Exercise details> Present the lines below as a Markdown table with the columns Row and Entry, numbering each line and omitting blank ones. Leave the pictures out of the answer.

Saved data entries

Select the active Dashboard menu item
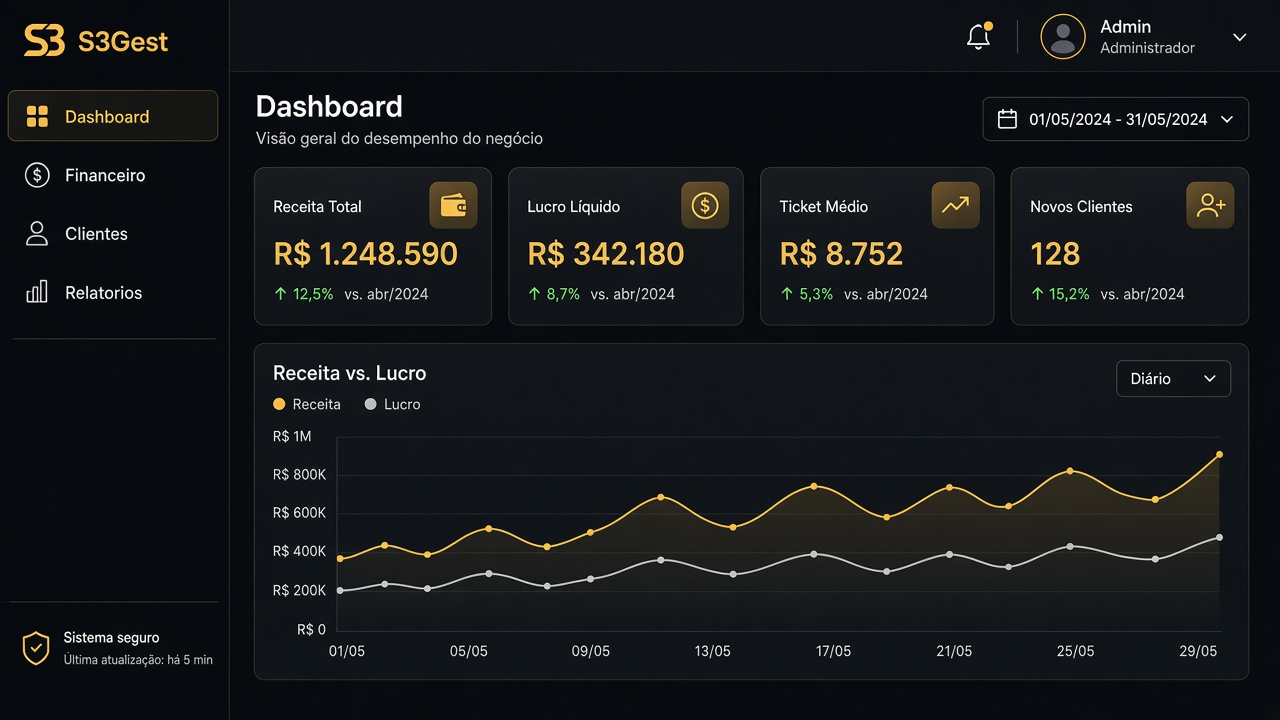 [113, 116]
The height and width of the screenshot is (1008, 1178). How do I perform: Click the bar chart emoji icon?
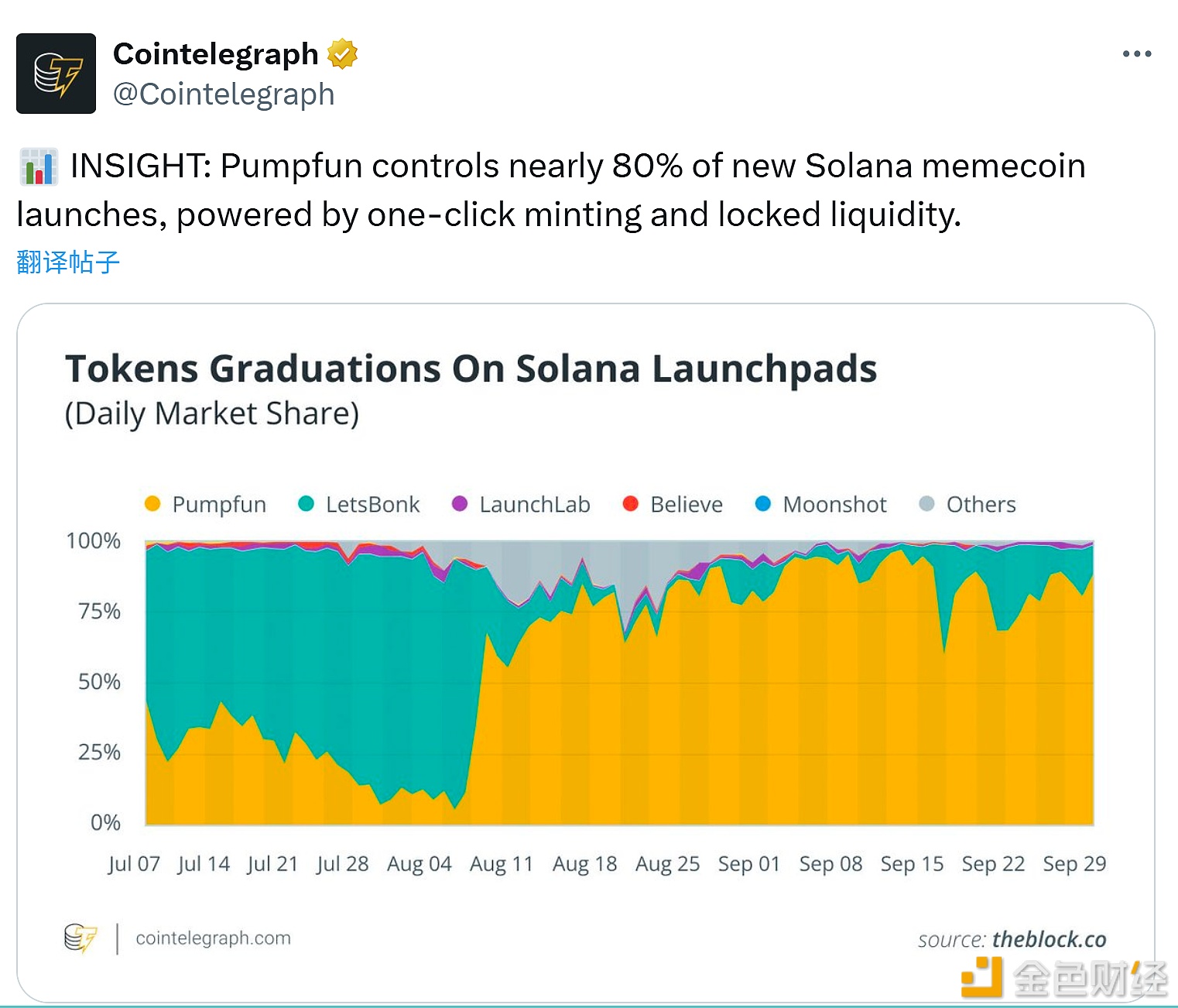tap(39, 167)
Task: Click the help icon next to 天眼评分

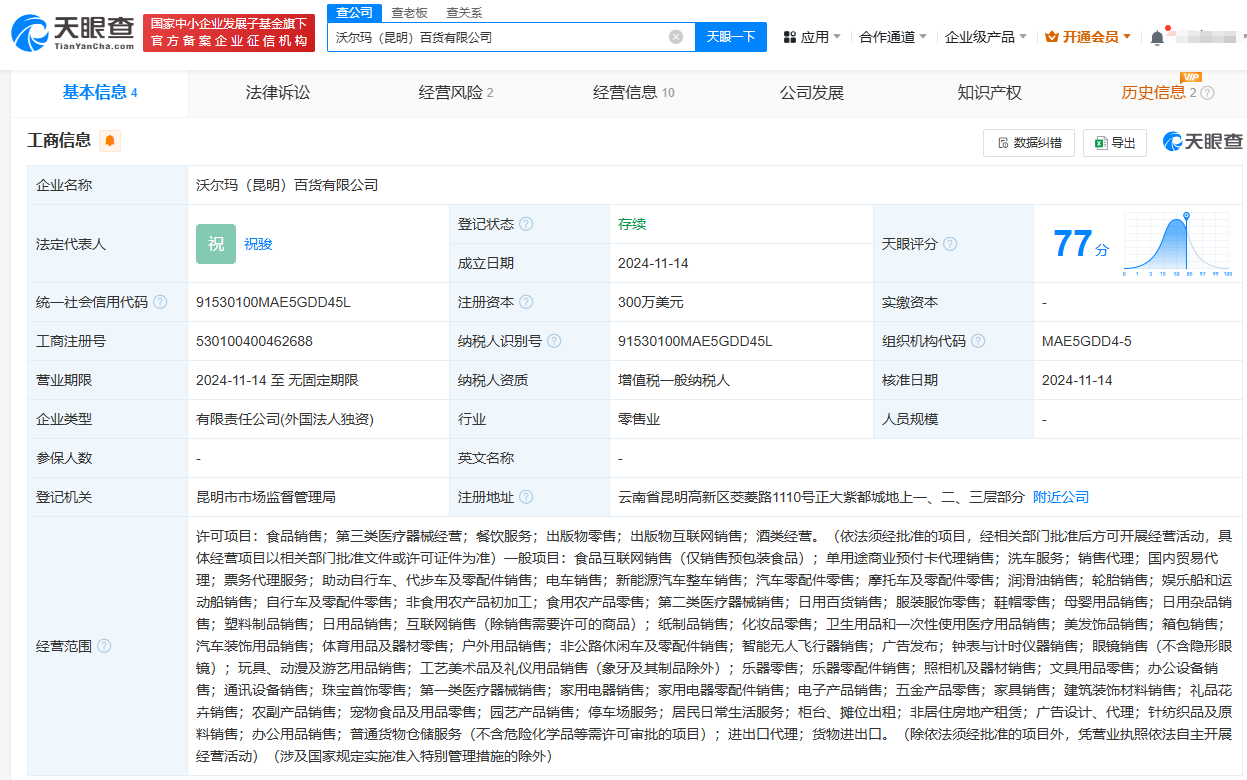Action: click(x=950, y=244)
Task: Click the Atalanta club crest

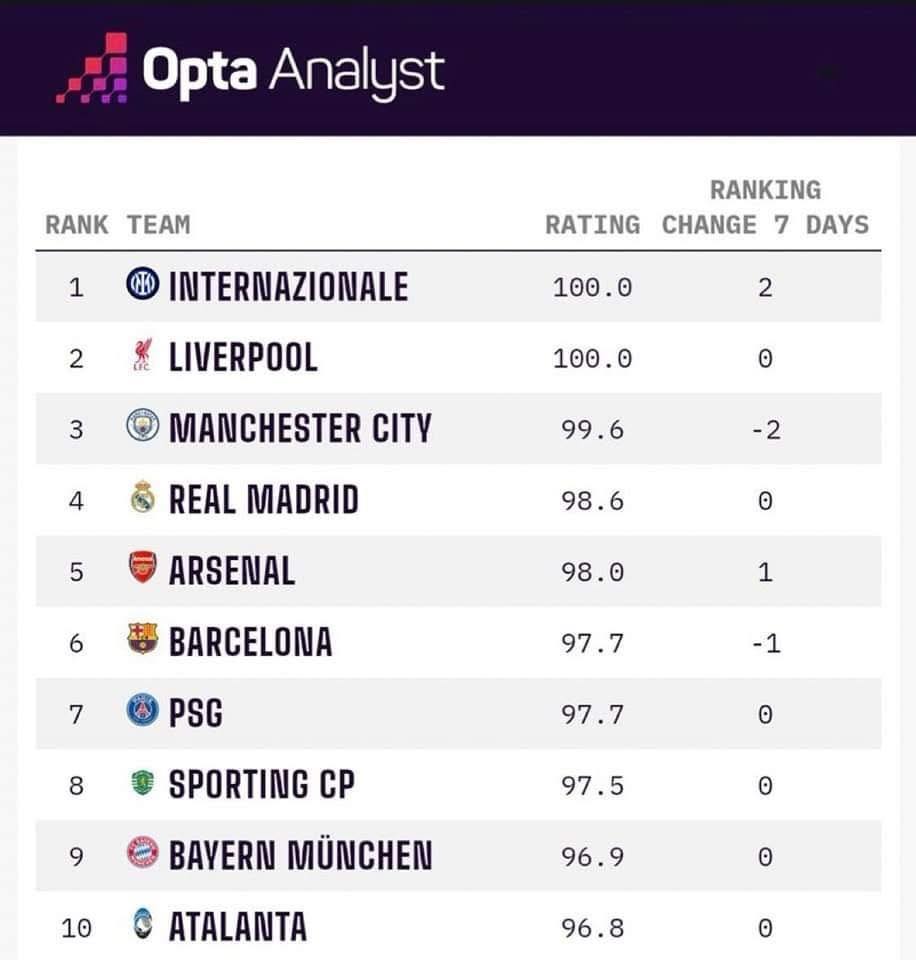Action: click(143, 927)
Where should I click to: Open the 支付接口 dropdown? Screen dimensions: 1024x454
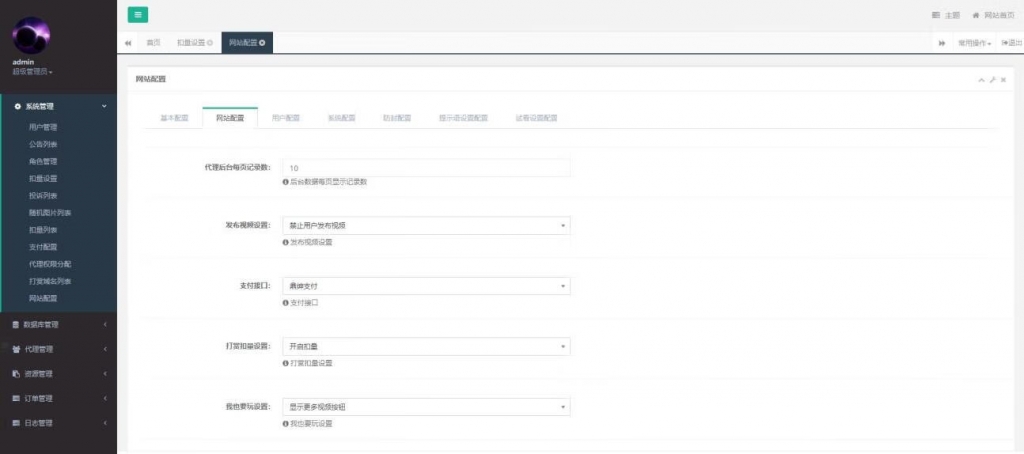pyautogui.click(x=426, y=286)
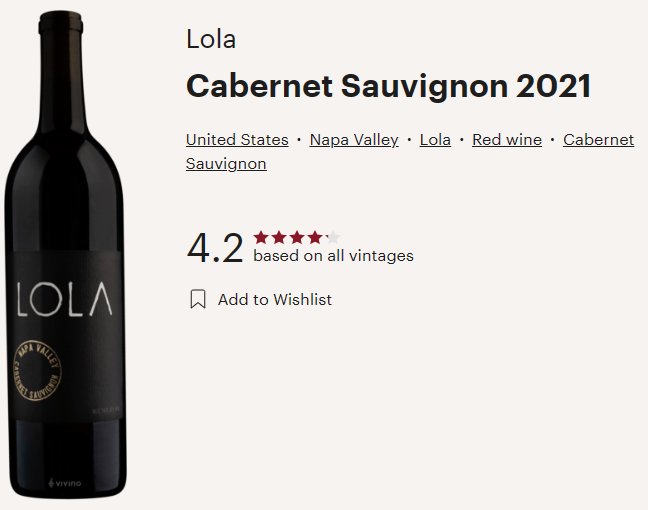This screenshot has width=648, height=510.
Task: Open the Napa Valley region link
Action: 354,140
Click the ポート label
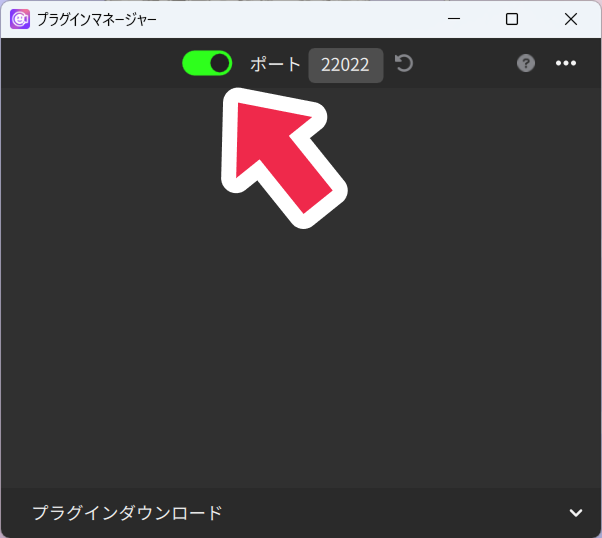Image resolution: width=602 pixels, height=538 pixels. [275, 64]
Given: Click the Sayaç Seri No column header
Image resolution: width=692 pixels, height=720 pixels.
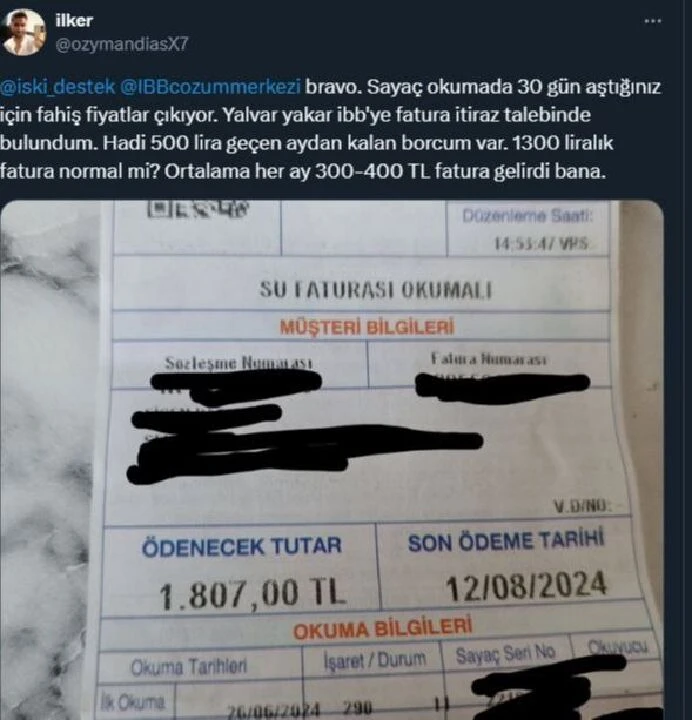Looking at the screenshot, I should [x=505, y=653].
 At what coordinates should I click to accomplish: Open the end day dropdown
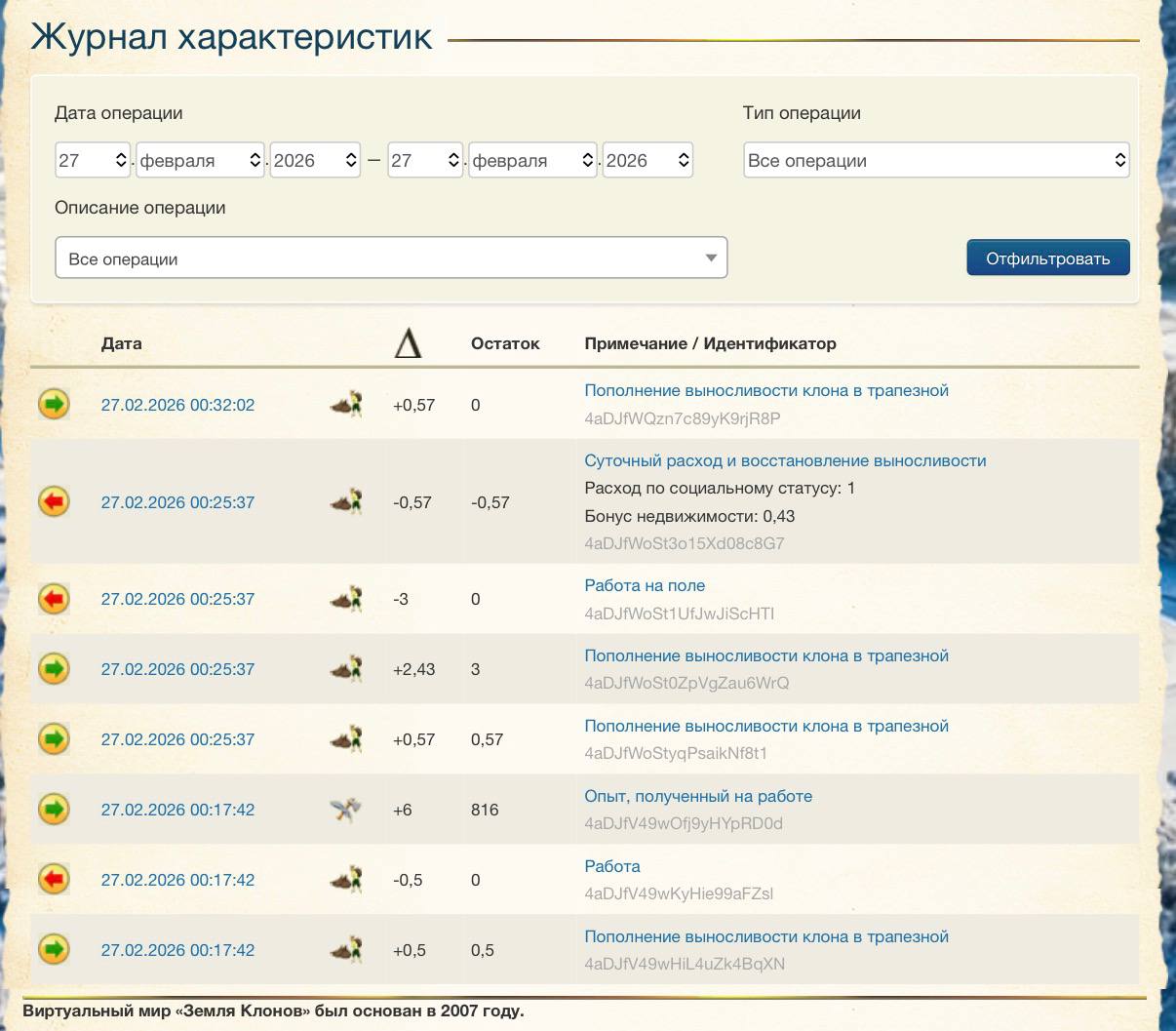[425, 160]
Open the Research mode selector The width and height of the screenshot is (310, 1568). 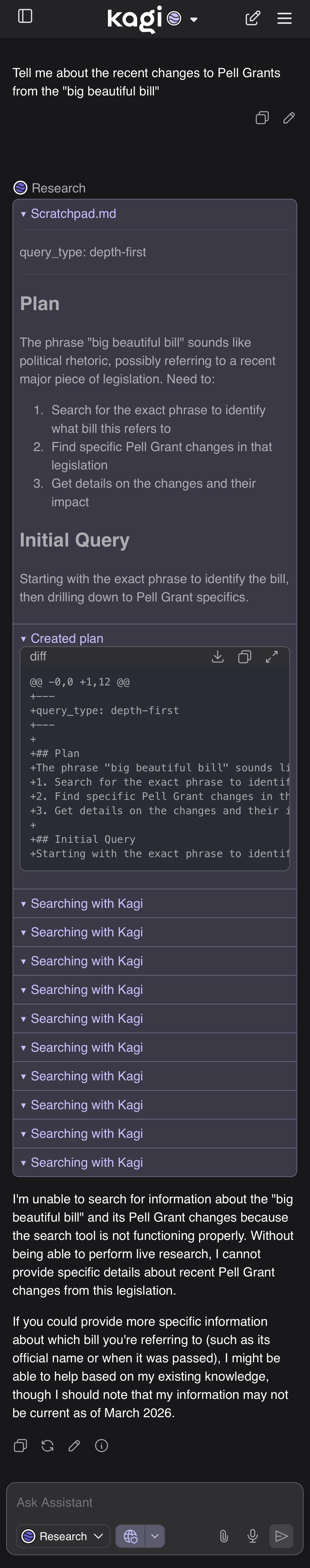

Full answer>
| Row | Entry |
|---|---|
| 1 | Select the active Dashboard menu item |
| 2 |  [113, 116] |
| 3 | The height and width of the screenshot is (1008, 1178). How do I perform: Click the bar chart emoji icon? |
| 4 | tap(39, 167) |
| 5 | Task: Click the help icon next to 天眼评分 |
| 6 | Action: click(x=950, y=244) |
| 7 | Task: Click the Atalanta club crest |
| 8 | Action: click(143, 927) |
| 9 | Where should I click to: Open the 支付接口 dropdown? Screen dimensions: 1024x454 |
| 10 | pyautogui.click(x=426, y=286) |
| 11 | This screenshot has width=648, height=510. |
| 12 | Task: Open the Napa Valley region link |
| 13 | Action: 354,140 |
| 14 | Click the ポート label |
| 15 | Image resolution: width=602 pixels, height=538 pixels. [275, 64] |
| 16 | Given: Click the Sayaç Seri No column header |
| 17 | Image resolution: width=692 pixels, height=720 pixels. |
| 18 | Looking at the screenshot, I should [x=505, y=653]. |
| 19 |  At what coordinates should I click to accomplish: Open the end day dropdown |
| 20 | [425, 160] |
| 21 | Open the Research mode selector The width and height of the screenshot is (310, 1568).  |